▶ WHAT IS BEING ASKED:
Nothing besides a number belongs in the answer, which is how many lines of the listing contain the string "link".

▶ EXERCISE INPUT:
****************

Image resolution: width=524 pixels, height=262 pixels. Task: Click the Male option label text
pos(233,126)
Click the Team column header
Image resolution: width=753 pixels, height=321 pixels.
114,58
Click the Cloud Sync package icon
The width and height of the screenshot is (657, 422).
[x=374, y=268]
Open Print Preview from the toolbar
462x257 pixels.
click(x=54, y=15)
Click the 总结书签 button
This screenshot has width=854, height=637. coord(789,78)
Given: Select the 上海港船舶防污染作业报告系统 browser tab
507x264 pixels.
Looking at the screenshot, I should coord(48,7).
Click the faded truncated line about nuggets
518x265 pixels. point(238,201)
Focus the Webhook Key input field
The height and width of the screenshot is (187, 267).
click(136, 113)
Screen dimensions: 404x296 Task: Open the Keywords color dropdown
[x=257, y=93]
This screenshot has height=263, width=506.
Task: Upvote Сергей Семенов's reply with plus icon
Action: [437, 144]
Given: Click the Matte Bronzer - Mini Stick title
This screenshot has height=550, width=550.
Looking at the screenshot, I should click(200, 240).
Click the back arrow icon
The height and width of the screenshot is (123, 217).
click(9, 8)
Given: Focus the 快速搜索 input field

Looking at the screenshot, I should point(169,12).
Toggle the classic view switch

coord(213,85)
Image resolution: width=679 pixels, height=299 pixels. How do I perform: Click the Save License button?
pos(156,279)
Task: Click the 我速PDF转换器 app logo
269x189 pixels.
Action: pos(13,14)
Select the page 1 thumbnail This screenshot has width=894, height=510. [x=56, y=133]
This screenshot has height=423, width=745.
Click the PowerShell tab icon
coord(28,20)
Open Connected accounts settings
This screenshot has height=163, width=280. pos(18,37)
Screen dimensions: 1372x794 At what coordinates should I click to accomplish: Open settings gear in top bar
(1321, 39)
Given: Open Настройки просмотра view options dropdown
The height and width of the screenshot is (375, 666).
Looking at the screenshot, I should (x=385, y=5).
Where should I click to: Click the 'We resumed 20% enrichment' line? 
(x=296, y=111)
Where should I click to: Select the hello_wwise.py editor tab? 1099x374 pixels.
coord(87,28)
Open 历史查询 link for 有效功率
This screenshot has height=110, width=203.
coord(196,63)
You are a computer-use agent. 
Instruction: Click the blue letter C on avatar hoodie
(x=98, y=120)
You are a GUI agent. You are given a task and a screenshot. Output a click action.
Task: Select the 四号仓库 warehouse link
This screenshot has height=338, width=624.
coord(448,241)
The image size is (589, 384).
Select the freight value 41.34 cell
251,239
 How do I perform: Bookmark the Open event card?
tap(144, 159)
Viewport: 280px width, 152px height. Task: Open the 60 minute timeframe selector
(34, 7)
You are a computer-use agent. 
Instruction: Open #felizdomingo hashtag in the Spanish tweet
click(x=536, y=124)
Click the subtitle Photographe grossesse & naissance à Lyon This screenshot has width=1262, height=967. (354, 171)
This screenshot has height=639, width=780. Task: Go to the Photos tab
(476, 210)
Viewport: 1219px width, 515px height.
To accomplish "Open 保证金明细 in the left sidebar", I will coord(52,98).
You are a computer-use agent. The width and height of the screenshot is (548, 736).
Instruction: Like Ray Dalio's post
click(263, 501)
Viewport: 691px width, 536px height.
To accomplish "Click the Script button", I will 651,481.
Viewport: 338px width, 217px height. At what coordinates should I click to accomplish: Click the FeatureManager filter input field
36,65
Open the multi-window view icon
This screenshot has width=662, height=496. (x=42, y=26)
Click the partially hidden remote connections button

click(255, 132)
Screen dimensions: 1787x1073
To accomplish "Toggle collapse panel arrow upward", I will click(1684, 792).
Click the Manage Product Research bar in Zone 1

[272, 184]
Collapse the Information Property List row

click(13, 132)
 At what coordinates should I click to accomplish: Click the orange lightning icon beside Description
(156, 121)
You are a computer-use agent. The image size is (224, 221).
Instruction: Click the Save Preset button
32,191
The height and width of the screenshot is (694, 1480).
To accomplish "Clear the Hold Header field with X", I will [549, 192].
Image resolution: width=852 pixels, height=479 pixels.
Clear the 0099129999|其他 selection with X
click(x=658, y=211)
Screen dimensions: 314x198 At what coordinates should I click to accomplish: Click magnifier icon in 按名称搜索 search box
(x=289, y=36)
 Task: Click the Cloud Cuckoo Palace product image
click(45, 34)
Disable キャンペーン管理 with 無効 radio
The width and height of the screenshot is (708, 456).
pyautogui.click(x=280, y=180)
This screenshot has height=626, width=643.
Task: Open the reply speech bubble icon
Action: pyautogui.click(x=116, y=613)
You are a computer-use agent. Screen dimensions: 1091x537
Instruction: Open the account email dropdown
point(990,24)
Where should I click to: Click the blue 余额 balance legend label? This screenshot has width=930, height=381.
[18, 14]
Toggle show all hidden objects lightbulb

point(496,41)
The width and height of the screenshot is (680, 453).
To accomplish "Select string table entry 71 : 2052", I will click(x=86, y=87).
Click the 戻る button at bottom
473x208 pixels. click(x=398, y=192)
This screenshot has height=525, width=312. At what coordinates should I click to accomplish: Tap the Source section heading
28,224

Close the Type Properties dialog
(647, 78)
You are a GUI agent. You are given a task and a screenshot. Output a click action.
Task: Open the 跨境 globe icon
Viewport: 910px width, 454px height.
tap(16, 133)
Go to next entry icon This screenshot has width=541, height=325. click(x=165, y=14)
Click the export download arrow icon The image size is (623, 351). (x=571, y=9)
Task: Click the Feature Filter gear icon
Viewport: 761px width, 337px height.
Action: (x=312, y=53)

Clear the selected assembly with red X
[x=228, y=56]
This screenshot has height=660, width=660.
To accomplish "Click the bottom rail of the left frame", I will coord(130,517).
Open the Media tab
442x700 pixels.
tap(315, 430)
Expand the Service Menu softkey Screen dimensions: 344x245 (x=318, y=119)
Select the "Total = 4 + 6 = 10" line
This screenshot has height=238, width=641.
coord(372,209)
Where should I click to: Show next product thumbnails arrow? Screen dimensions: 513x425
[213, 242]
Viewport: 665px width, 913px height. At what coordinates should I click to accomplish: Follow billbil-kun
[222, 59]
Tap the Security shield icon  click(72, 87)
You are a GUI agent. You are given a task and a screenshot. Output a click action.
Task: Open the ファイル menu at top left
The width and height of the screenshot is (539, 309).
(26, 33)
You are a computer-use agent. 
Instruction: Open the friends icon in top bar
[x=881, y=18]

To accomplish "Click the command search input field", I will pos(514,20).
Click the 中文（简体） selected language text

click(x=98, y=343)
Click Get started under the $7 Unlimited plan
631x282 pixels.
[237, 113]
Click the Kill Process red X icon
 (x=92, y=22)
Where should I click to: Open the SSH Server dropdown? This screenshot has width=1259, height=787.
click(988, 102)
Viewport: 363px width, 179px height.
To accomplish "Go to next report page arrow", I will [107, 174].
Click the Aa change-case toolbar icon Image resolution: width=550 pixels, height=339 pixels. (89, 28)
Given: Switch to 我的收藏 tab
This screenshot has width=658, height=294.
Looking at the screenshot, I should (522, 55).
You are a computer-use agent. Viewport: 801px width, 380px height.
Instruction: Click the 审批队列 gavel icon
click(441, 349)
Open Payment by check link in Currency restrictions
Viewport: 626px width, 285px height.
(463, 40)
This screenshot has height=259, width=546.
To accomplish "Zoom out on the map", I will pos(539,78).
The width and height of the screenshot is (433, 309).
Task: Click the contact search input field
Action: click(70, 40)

****************

▶ YOUR SOLUTION:
3